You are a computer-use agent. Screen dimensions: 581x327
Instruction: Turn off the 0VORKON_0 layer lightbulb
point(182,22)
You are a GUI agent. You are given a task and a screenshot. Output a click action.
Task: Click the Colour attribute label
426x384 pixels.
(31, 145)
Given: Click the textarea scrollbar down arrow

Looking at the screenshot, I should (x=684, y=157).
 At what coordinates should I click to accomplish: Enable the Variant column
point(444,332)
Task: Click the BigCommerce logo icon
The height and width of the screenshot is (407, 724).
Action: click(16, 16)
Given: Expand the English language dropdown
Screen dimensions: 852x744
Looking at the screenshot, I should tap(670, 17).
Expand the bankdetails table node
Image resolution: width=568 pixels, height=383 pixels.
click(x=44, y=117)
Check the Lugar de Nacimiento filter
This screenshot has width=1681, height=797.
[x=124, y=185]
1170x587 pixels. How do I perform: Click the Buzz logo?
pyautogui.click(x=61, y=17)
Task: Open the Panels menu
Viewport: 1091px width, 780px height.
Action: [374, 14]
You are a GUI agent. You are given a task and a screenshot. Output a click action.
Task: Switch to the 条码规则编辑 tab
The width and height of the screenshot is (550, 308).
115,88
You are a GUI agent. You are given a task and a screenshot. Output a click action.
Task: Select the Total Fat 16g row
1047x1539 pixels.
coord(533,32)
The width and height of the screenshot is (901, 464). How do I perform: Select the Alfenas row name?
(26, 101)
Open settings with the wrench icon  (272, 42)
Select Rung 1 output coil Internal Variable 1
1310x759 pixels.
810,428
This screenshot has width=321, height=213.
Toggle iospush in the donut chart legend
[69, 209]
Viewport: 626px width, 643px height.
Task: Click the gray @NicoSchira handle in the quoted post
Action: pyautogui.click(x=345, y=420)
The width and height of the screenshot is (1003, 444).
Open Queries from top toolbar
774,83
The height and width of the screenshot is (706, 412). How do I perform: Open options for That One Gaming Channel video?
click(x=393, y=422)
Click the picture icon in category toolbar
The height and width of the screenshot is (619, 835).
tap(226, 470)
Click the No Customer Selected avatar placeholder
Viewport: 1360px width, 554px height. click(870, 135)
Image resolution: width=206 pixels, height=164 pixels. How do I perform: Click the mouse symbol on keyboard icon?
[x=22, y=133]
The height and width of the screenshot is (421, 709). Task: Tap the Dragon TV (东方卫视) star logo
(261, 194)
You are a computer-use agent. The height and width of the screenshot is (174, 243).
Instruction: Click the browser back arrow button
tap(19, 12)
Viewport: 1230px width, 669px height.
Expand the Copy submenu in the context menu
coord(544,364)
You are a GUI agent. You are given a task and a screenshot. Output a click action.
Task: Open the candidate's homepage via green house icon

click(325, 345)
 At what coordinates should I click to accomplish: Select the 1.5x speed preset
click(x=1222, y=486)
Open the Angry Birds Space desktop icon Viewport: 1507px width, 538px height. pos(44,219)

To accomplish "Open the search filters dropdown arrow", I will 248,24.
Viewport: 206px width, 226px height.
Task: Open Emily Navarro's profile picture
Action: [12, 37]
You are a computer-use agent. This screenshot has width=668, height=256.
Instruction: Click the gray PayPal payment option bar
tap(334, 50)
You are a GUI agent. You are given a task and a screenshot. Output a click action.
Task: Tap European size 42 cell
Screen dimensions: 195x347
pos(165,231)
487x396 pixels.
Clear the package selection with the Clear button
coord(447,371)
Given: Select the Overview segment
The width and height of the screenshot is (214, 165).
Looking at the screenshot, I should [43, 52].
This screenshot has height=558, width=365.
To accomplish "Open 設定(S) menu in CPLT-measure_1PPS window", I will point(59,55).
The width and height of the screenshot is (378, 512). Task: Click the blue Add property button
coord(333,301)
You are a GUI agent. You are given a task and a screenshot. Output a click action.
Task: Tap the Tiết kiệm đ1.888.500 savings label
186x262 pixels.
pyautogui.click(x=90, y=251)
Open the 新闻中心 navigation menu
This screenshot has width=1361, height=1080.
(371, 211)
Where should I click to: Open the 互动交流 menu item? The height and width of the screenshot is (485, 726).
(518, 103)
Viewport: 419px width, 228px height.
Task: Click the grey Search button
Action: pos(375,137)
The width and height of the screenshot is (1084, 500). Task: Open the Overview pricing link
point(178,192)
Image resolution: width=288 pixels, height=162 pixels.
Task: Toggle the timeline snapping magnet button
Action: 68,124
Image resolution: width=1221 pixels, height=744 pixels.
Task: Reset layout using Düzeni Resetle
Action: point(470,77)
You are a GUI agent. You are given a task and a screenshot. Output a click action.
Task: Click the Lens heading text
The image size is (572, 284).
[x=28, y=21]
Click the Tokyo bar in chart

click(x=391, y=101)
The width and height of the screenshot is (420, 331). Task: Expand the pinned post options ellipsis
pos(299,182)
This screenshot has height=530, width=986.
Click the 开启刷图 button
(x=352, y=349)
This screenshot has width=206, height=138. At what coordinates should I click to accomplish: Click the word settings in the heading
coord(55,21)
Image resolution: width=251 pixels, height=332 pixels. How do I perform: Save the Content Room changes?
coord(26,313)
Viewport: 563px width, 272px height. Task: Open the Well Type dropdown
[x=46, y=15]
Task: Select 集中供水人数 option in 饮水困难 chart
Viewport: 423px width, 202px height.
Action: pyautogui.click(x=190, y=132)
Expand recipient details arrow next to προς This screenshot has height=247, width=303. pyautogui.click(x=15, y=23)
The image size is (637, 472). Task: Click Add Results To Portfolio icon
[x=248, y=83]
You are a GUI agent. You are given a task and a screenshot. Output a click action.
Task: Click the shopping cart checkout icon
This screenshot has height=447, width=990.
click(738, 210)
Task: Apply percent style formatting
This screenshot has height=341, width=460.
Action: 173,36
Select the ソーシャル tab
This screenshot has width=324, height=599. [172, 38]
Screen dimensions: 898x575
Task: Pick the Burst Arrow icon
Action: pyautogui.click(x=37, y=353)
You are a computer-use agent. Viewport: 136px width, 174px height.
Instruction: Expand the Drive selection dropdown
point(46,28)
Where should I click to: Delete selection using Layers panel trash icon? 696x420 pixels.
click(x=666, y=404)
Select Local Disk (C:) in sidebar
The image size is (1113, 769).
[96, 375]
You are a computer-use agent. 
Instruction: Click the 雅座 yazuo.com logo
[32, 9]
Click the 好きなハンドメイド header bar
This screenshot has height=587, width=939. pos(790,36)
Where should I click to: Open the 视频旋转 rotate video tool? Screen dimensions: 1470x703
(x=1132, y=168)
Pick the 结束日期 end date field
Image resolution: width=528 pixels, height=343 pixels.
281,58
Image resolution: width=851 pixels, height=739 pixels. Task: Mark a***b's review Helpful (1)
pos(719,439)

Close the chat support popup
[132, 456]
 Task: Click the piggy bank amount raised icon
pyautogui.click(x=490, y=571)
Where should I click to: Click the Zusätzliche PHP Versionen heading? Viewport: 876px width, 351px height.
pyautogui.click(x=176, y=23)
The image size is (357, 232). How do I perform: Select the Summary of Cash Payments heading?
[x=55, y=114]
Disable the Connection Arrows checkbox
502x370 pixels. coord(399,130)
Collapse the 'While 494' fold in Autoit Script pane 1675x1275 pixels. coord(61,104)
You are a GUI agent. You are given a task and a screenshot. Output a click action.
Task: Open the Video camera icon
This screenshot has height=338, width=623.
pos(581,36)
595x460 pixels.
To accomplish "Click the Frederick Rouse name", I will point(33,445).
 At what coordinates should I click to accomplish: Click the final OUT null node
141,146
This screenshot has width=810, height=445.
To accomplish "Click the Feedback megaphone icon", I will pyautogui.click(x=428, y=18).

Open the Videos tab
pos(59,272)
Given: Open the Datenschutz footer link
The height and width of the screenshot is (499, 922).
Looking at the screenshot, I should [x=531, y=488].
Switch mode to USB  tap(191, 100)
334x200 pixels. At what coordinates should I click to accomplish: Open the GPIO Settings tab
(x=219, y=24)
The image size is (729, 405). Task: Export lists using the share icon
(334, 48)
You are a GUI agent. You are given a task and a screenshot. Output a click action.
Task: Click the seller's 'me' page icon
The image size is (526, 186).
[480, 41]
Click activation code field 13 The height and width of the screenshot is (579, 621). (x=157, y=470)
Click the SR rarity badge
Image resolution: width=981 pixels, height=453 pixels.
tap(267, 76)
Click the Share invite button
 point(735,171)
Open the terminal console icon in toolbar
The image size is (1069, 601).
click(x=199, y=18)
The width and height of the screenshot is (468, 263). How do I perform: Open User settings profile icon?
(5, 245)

__Exercise__
From the line holding "The width and height of the screenshot is (901, 464)." to the line holding "This screenshot has width=321, height=213.", inclusive, restate each line above exactly as written.

__Reply__
The width and height of the screenshot is (901, 464). How do I perform: Select the Alfenas row name?
(26, 101)
Open settings with the wrench icon  (272, 42)
Select Rung 1 output coil Internal Variable 1
1310x759 pixels.
810,428
This screenshot has width=321, height=213.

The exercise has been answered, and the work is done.